Let's start with the Housing Bill. Introduced into parliament last month, it is a significant measure even though much of it is intended to affect the private rather than the public sector. The provisions in part 6 of the bill are most directly relevant to the social rented sector.
Councils and other public sector landlords that use introductory tenancies will get a discretion to extend the probationary period from 12 to 18 months and there are new restrictions on the right to buy. Some increase the qualifying period from two to five years, others are designed to curb abuses – for instance, one stipulates that the right to buy cannot be exercised if a property is to be demolished within the next 18 months, addressing the problem of tenants using the right in regeneration areas where their interests then have to be repurchased, often at substantially increased prices, giving the tenant a windfall and increasing the cost of regeneration.
The rent-to-mortgage scheme is to be repealed and there are other changes made in connection with antisocial behaviour, such as the right to refuse consent to an exchange of tenancies. Succession rights are modernised so as to allow succession by a partner of the same sex as the deceased tenant. And last, but far from least, the Housing Corporation is to have controversial new powers to give grants to private developers.
Elsewhere in the bill there is a new standard by which local housing authorities will act in relation to unfit or unsatisfactory private sector housing, a new housing health and safety rating system to replace the present statutory housing fitness standards, and the power to license private landlords.
The bill also introduces a duty on local housing authorities to license larger houses in multiple occupation – implementing this will take some time.
Meanwhile, part 5 of the bill may revolutionise the conveyancing process through the introduction of home information packs – previously known as "seller's packs" – which will place obligations on those selling a home or marketing homes for sale.

→ Challenge 1: Locate every line of the entries that contains the word "should", and copy each one. Case matters.
The text and the entries come from separate, unrelated sources.

→ Data supplied:
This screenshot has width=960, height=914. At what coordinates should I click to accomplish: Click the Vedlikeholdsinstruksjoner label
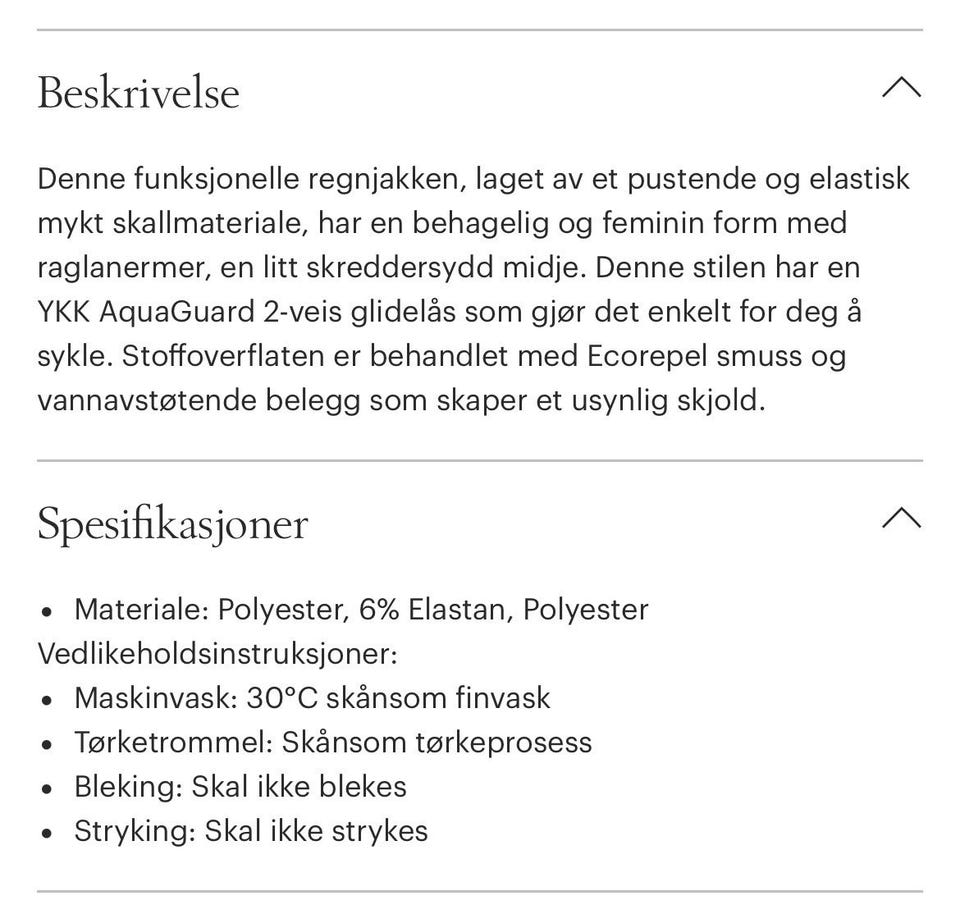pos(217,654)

--

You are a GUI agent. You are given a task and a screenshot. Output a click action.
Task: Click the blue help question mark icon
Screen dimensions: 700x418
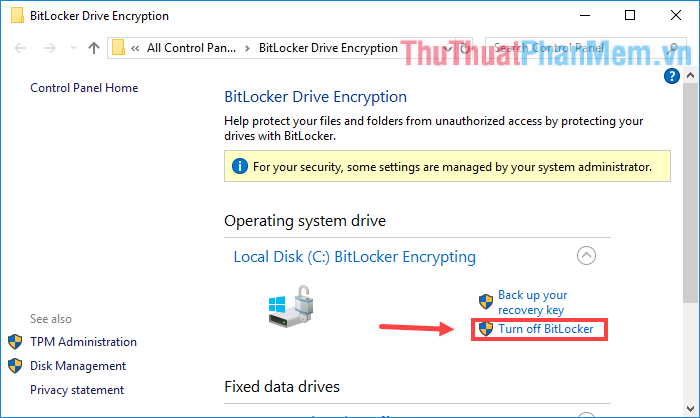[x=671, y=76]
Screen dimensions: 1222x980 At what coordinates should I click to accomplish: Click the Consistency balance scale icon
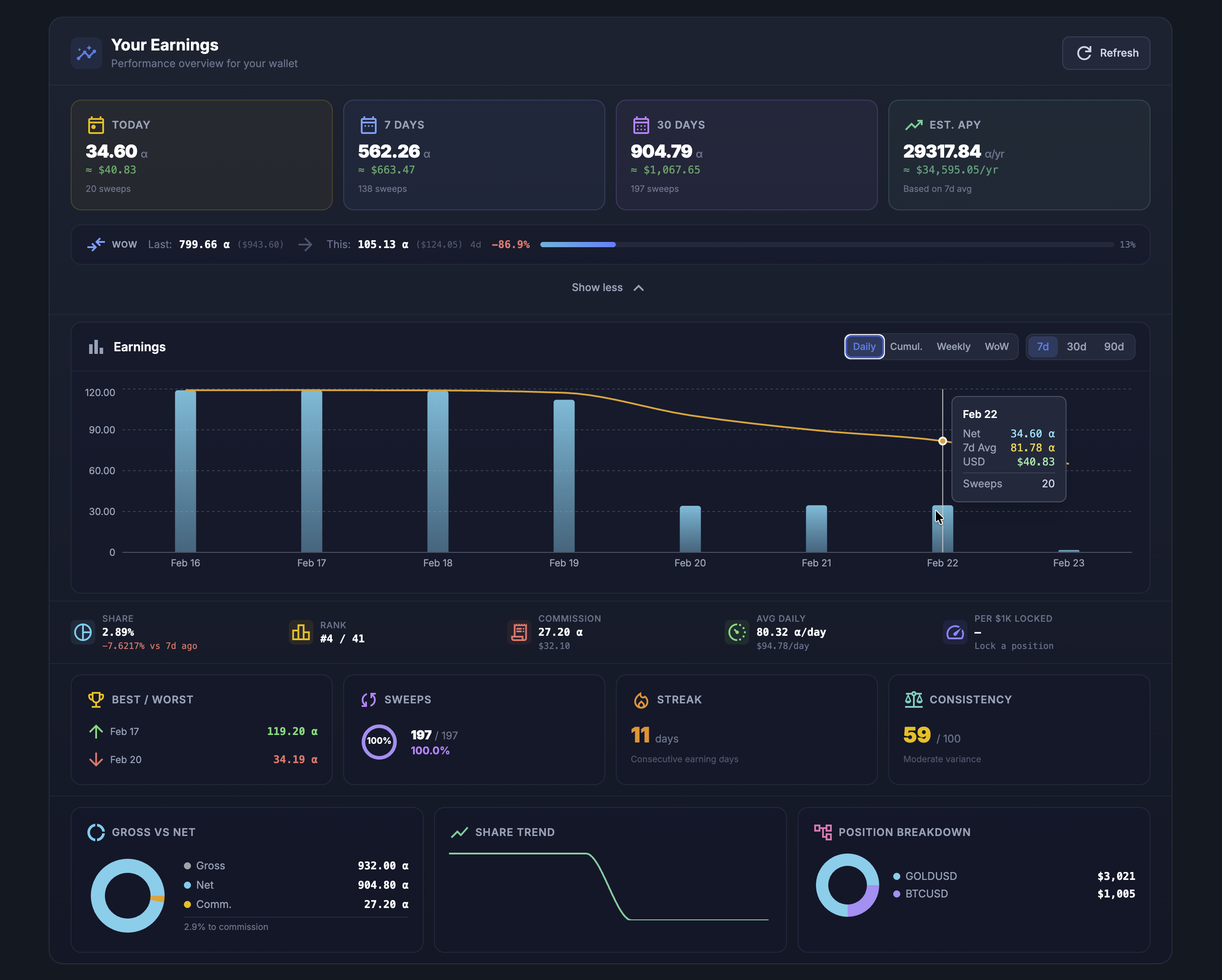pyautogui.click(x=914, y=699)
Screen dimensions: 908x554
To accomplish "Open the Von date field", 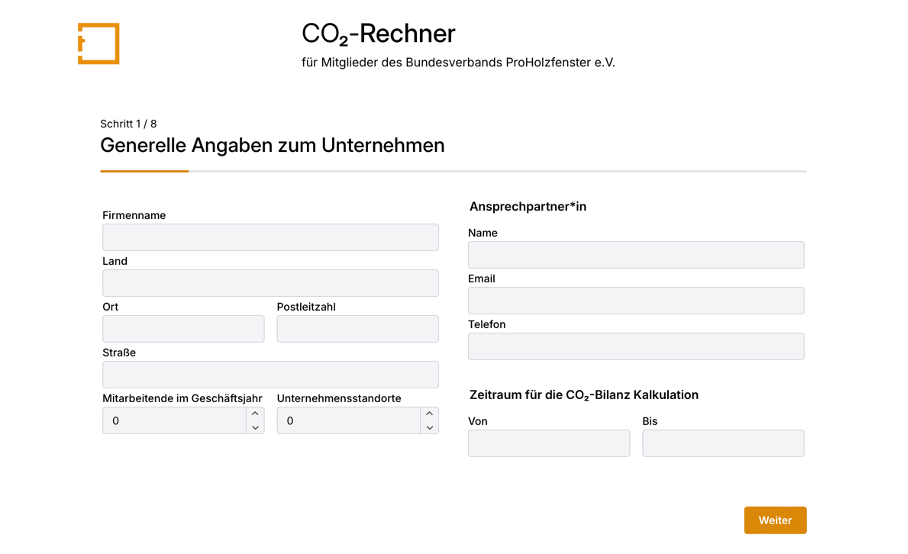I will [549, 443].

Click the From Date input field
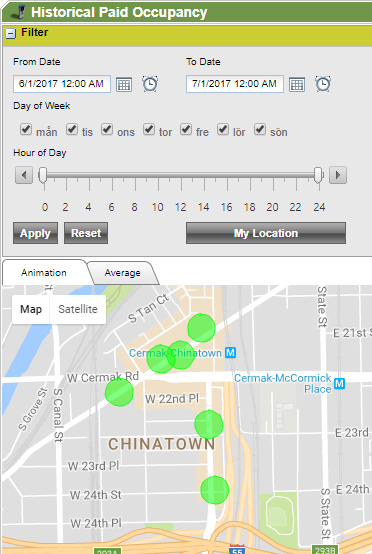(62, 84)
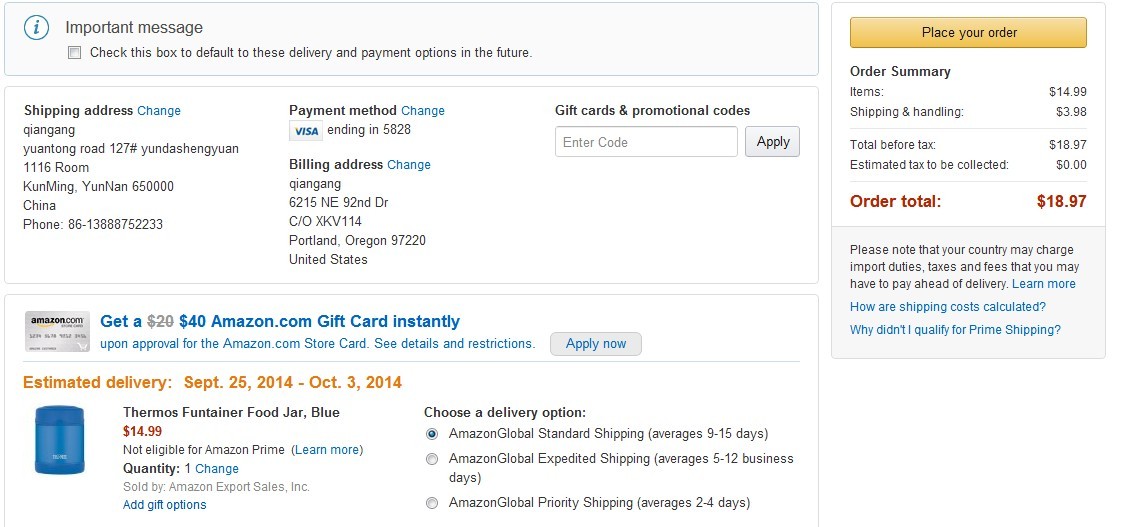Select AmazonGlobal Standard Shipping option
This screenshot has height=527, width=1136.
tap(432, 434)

→ Challenge 2: Reproduce the passage on the Housing Bill word for word, starting at "The rent-to-mortgage scheme" and ending at "license private landlords.".

→ Task solution 1:
This screenshot has width=960, height=914. At what coordinates should I click to accomplish: Click the Vedlikeholdsinstruksjoner label
Screen dimensions: 1222x980 At what coordinates should I click to accomplish: Click the Consistency balance scale icon

→ Task solution 2:
The rent-to-mortgage scheme is to be repealed and there are other changes made in connection with antisocial behaviour, such as the right to refuse consent to an exchange of tenancies. Succession rights are modernised so as to allow succession by a partner of the same sex as the deceased tenant. And last, but far from least, the Housing Corporation is to have controversial new powers to give grants to private developers.
Elsewhere in the bill there is a new standard by which local housing authorities will act in relation to unfit or unsatisfactory private sector housing, a new housing health and safety rating system to replace the present statutory housing fitness standards, and the power to license private landlords.